— About this exercise —
Your answer must be the exact lines from the one holding "Maximize the quote panel with square icon" through the last line of the records below, with no pictures.

(Stored entries)
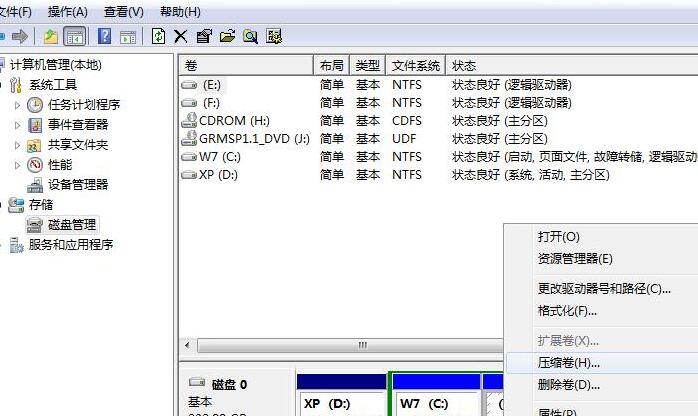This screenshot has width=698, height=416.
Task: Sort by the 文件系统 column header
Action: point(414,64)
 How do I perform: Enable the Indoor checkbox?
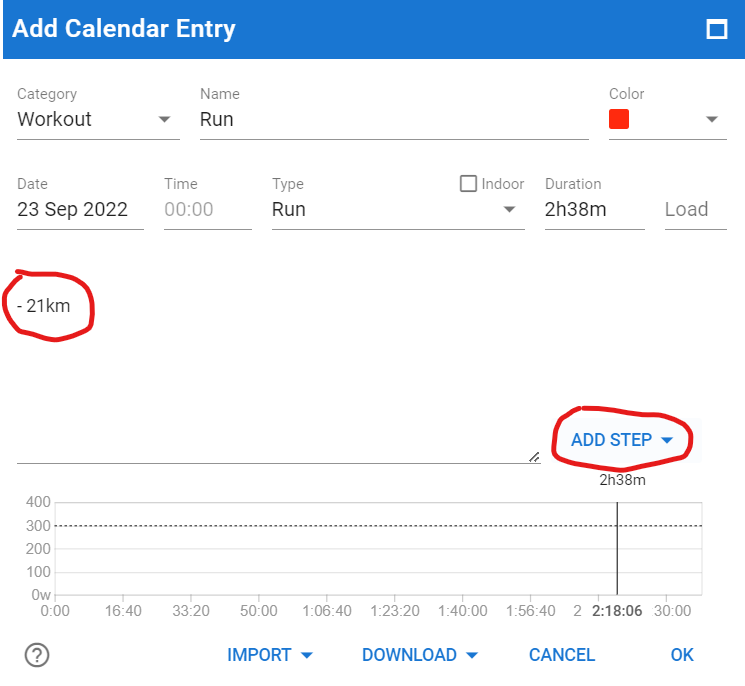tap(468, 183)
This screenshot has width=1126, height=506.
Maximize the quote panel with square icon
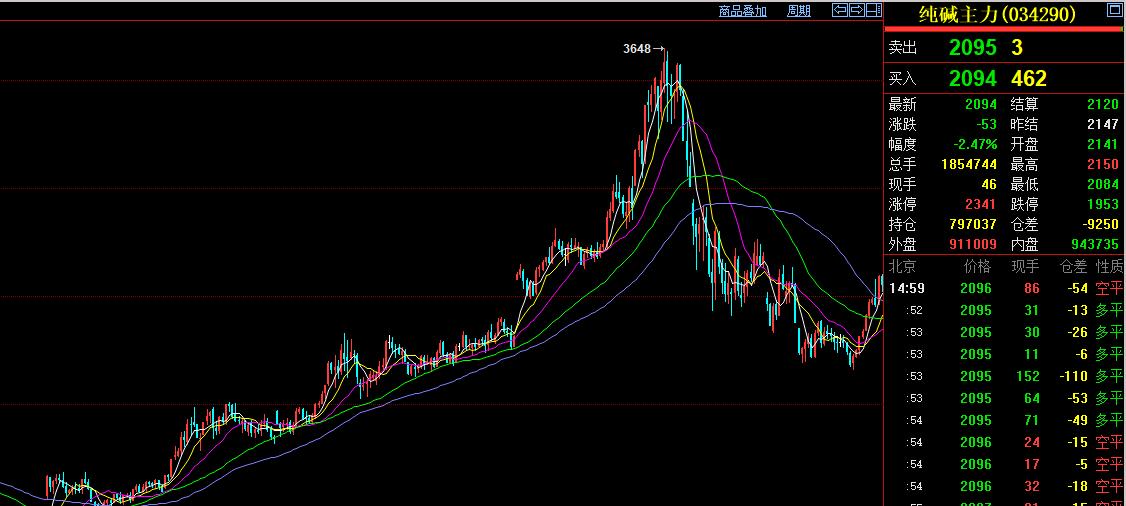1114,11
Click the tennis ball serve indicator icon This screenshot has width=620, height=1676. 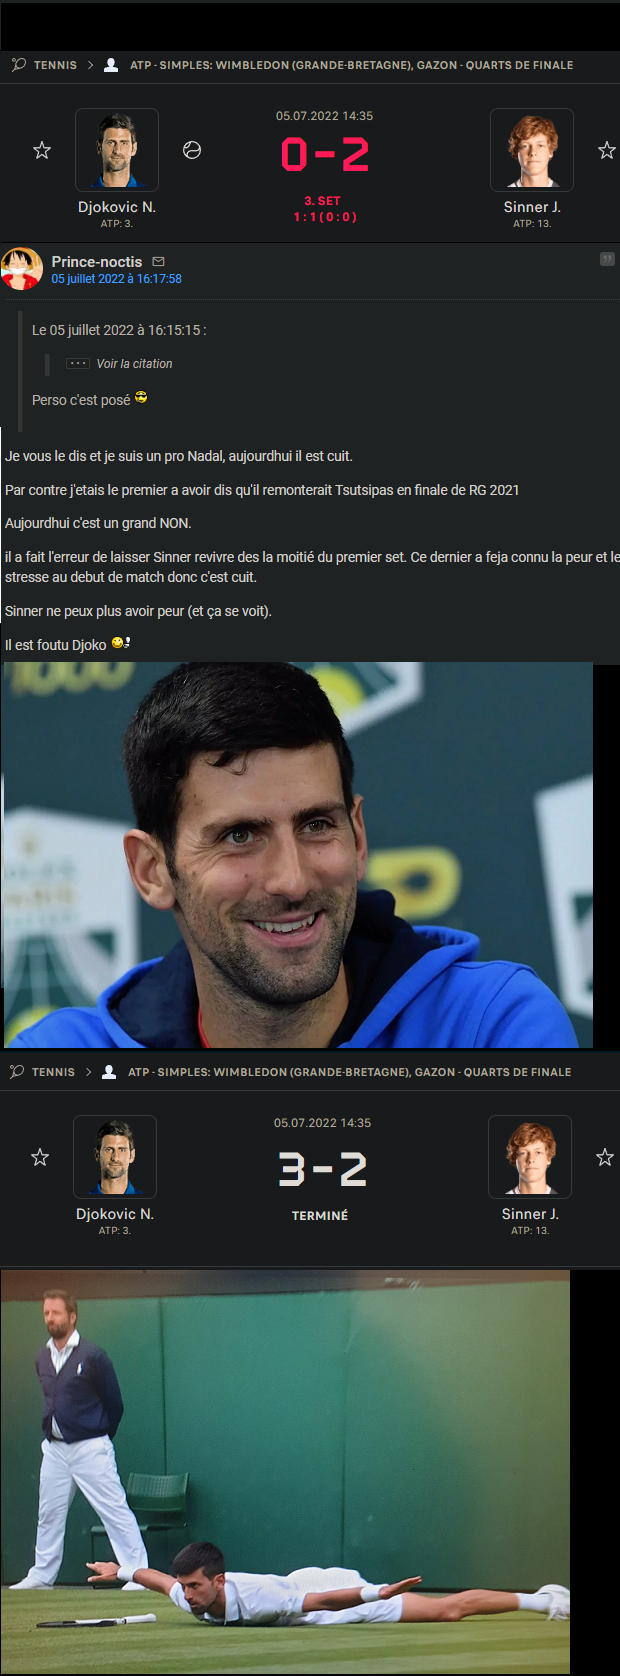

— Reply —
Maximize the quote panel with square icon
1114,11
Click the tennis ball serve indicator icon This screenshot has width=620, height=1676. 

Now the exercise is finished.